I got this question:
Let $A$ be a square matrix $n\times n$. Assume $A + BA = I_n$ for some matrix $B$ $n\times n$.
What is the inverse of $A^T$?
Prove that $AB = BA$.
We did not learn about $\det$ yet so if the solution should not be using it. I'm confused as to the steps needed to be made for $1$. and how to actually get the $A^T$ of a generic matrix. Also, what does the fact that $A + BA = I$ gives me?

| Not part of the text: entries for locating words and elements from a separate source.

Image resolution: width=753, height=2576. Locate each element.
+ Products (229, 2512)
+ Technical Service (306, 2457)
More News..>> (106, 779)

I tried playing around with $2$ as well but I'm assuming it involves something I learned for $1$ and so I was not successful as well.
Any help is appreciated.
$$A+BA=I \Rightarrow A(I+B)=I$$
$1)$ The above expression means that both $A$ and $I+B$ are invertible. So,
$$A(I+B)(I+B)^{-1}=I(I+B)^{-1} \Rightarrow A=(I+B)^{-1}$$
But we also have that $(X^T)^{-1}=(X^{-1})^T$ and $(X+Y)^T=X^T+Y^T$
$$A^T=\left[(I+B)^{-1}\right]^T=\left[(I+B)^{T}\right]^{-1}=\left[I+B^T\right]^{-1} \Rightarrow \left(A^T\right)^{-1}=I+B^T$$
$2)$ We already know that $A$ is invertible, so:
$$A+AB=I \Rightarrow AB=I-A \quad(1)$$
but,
$$A^{-1}AB=A^{-1}(I-A) \Rightarrow B=A^{-1}-I \Rightarrow BA=(A^{-1}-I)A=I-A \quad(2)$$
comparing $(1)$ and $(2)$ we get $AB=BA$.